Video said Fissler was the best one tested but expensive. Since this one is a big discount, even better. Only drawback is the small size but might be perfect for one person. I have a larger Fissler unit that I bought here for a very good price but this would be a good addition for a small amount of food and to use as a very heavy well built fry pan. No tomato products in aluminum.

There are many people who don’t like to cook in aluminum because of health risks real or imagined.

This is a great size for risotto, but too small for just about everything else.

Yep, this is small. A lot of people don’t realize that you can only fill the pot 1/2 (solid) to 2/3 (liquid) full because the pot needs air space to build pressure. I recommend at least 6 qts, if you have the room. You can then cook whole chickens, roasts, racoons, badgers, snakes, wombats, etc. A taller pot will also allow you to add a rack to cook two levels of food.

YOu can’t use aluminum on an induction cooktop. As per the description, this stainless steel is apparently ferromagnetic so it’s induction-capable. For the ULTIMATE in safety, speed and energy savings, use this with induction. It’s safer because you can program the cooktop to cycle off at a certain temperature so it won’t over-pressurerize. Water also boils faster, leading to faster pressurization.

There is NOTHING wrong with your old pressure cooker, as long as it seals, which it seems to. I have a cooker from India and one from Spain. Aside from a bit classier look and locking, they are about the same as the Mirro. When induction ranges are everywhere, you’ll have to switch.

+--

Challenges:
**a.** According to the pressure cooker comments, how full can the pot be filled with liquid?
**b.** Please extend the pressure cooker comments with a short passage that carries on from their last sentence.
The data after this text is separate material.

Dataset excerpt:
+--

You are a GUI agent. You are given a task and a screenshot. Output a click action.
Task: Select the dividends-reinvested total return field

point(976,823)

+--

Outputs:
**a.** Two-thirds full.

**b.**
This one IS too expensive. You can get a SS Presto for less and it has a simpler, more durable mechanism. I started out with an aluminum Mirro and I used it a lot to make marinara sauce and the acid in the tomatoes stained it a lot. Also, the inside bottom became pitted, perhaps from using metal utensils, perhaps from cooking acidic food, not sure why. It also seemed to have warped a bit, or perhaps the rubber gasket was just worn out (after a couple of years of heavy use) (rubber looked ok, to me, though), but I eventually had to squeeze the handle together when it started steaming, in order to get it to seal. Now, I have a 8 liter Fagor, a 6 quart Magafesa and a 4 liter Presto. They are all stainless steel. The larger ones have fancy mechanisms and locks with springs and such. The Fagor required disassembling the mechanism for cleaning, once (not too hard), and when my daughter was 2, she dragged the Magafesa out of the cupboard and the 15" fall to the floor sort of damaged the locking mechanism. I can still get it to work just fine, but it isn’t as hassle free as it once was. The Presto is freaking bomb proof. All it has is a “jiggler” on a top. No springs or moving parts to go wrong, replace, or clean. They all cook equally. The Magafesa is actually a dual pressure cooker, but I’ve always used the high pressure setting, which is what you generally use and what you find on single pressure cookers. My aluminum Mirro also used the jiggler setup (it’s a pressure regulator that just sits on a stem on the top of the lid…it’s a single, solid piece) and it was a great cooker, but the aluminum just did not stand up to cooking acidic tomatoes. My favorite of mine is the Presto and I couldn’t recommend more a stainless steel Presto or other stainless cooker that uses nothing more than a jiggler on top.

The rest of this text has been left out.